One way to fool the detectors, however, is to give an AI-generated text another pass through AI. QuillBot, for example, rewrites text for you, and is already being used by students to evade checkers. If an AI detector is looking for a given text’s “averageness” in order to determine whether it was written by AI or not, having another AI add more variety to the text will throw a wrench in that system. QuillBot frequently pops up in the comments of TikToks discussing AI detectors in school. The kids will find a way.

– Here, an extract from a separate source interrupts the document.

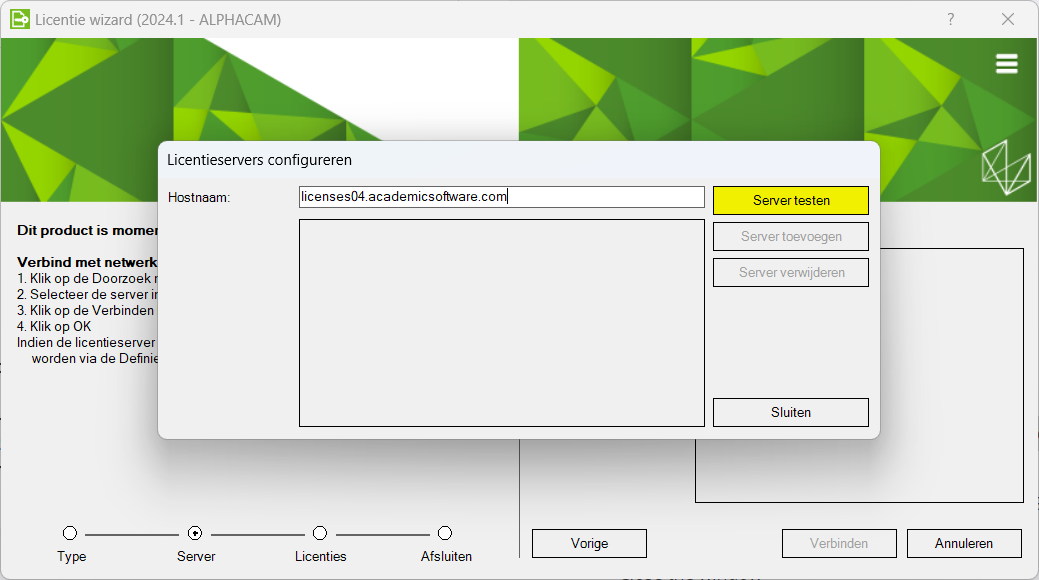Screen dimensions: 1039x580
Task: Select the Server wizard step marker
Action: pyautogui.click(x=195, y=533)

AI detectors are hurting innocent students

So far, these examples are all theory. But these checkers aren’t prototypes. They’re here, and they’re being used against real students. I’m sure these detectors have outed many students who did use tools like ChatGPT to cheat, but they’re also wrongly accusing innocent students of doing the same, and it’s taking a toll:

This tweet had a “good” resolution, as the instructor admitted the mistake and took back their accusation. But in other situations, teachers are treating AI checkers as gospel, shutting down discussion with each “AI-generated” result:

I won’t deny we’re facing a new world. Large language models mean that students can plug in an essay prompt and receive a fully written essay in return (with varying levels of quality). But perhaps the fact that students can so easily fool the system points to a system that needs to change, rather than a Band-Aid solution that punishes innocent students as easily as the ones who are guilty.

Turnitin calls moments when it labels human-generated text as written by AI “false positives.” Cute. But the company emphasizes it “does not make a determination of misconduct;” rather, they offer data, and leave the final call up to the educator. That disclaimer seems to have been lost on many: In their eyes, if the AI checker says you’re a cheater, you’re a cheater.